▶ [Task brief]:
Search the material for "button" and show all lines that contain it.

----- Excerpted records

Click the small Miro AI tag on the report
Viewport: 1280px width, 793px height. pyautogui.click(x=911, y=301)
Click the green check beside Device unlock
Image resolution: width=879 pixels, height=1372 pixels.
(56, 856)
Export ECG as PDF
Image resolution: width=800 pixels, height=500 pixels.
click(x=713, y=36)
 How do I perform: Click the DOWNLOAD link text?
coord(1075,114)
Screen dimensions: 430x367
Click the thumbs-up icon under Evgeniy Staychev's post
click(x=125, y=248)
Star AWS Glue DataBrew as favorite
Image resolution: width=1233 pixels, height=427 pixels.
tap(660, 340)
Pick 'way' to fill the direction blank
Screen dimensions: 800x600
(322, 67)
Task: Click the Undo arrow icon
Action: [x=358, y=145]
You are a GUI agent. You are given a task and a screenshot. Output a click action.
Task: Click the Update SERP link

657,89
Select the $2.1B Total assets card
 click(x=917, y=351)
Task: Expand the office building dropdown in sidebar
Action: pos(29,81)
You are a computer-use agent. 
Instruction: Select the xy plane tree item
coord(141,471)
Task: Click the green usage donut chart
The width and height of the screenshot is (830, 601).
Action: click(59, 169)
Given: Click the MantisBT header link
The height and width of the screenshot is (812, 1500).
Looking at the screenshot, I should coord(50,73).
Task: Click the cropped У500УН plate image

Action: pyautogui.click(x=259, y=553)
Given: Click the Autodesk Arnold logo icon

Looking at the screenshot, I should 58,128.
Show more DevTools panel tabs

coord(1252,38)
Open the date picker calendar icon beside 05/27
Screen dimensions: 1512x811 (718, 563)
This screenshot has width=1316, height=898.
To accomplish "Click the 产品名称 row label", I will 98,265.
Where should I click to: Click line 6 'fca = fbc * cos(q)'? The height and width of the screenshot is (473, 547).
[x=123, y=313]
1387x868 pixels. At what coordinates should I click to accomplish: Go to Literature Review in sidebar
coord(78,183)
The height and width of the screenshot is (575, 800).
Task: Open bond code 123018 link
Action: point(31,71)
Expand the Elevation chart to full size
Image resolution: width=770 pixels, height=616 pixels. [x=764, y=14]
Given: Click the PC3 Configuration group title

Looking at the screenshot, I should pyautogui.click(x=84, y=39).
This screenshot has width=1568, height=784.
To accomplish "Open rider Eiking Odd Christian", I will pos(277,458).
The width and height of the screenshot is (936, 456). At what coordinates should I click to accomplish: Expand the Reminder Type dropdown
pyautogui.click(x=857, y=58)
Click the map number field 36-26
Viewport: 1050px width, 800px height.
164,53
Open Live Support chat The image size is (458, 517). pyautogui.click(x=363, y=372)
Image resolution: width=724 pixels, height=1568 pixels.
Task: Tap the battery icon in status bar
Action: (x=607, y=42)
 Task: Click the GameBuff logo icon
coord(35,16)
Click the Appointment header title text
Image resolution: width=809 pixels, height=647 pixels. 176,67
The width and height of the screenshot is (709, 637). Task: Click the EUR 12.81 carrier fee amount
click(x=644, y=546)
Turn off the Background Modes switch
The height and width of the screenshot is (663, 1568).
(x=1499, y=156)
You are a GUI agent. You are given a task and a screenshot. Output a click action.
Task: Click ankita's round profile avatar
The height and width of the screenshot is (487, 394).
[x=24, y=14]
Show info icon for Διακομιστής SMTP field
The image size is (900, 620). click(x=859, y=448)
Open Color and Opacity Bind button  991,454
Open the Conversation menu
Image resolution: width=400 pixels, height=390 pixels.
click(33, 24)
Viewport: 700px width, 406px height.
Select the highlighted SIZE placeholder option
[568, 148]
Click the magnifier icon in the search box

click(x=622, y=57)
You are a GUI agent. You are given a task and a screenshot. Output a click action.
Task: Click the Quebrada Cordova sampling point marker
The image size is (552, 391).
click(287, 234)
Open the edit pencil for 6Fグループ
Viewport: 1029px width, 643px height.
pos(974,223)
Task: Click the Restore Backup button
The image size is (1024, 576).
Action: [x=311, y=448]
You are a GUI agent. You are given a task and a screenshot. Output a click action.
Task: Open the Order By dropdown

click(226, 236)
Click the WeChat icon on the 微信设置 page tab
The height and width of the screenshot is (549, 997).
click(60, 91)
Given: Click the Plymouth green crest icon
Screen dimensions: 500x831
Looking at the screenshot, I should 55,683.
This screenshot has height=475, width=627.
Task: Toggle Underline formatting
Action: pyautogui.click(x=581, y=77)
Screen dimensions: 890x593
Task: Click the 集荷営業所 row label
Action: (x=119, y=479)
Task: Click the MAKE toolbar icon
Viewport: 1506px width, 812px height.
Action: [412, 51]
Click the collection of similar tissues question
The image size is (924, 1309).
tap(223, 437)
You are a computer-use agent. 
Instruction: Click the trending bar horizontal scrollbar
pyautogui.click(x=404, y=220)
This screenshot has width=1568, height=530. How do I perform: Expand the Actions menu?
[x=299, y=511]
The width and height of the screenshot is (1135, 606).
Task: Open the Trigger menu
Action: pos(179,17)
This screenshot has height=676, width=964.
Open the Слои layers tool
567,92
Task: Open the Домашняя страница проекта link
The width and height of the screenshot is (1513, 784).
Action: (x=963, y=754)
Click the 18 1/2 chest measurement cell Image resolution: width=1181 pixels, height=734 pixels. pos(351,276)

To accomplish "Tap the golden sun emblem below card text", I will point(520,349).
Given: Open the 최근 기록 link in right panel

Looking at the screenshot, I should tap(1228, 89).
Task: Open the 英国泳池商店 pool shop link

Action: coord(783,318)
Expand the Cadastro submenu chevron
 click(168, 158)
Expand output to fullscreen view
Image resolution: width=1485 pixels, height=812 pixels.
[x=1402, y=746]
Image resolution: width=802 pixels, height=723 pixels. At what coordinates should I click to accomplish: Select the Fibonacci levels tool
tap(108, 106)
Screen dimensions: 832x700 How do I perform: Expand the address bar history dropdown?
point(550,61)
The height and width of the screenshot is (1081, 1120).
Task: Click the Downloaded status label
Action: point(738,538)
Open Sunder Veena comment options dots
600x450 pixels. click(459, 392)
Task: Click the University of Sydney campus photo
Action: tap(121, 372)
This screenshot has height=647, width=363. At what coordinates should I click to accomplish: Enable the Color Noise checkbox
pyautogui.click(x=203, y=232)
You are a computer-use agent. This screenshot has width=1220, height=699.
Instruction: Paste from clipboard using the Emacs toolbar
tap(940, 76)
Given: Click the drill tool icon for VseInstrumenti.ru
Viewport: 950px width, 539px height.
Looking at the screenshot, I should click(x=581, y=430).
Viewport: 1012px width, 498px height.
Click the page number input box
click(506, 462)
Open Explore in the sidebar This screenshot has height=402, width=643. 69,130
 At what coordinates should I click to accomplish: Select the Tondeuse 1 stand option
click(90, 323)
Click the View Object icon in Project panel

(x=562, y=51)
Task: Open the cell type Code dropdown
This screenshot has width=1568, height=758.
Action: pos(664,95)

----------

▶ [Solution for this exercise]:
Open Color and Opacity Bind button  991,454
Task: Click the Restore Backup button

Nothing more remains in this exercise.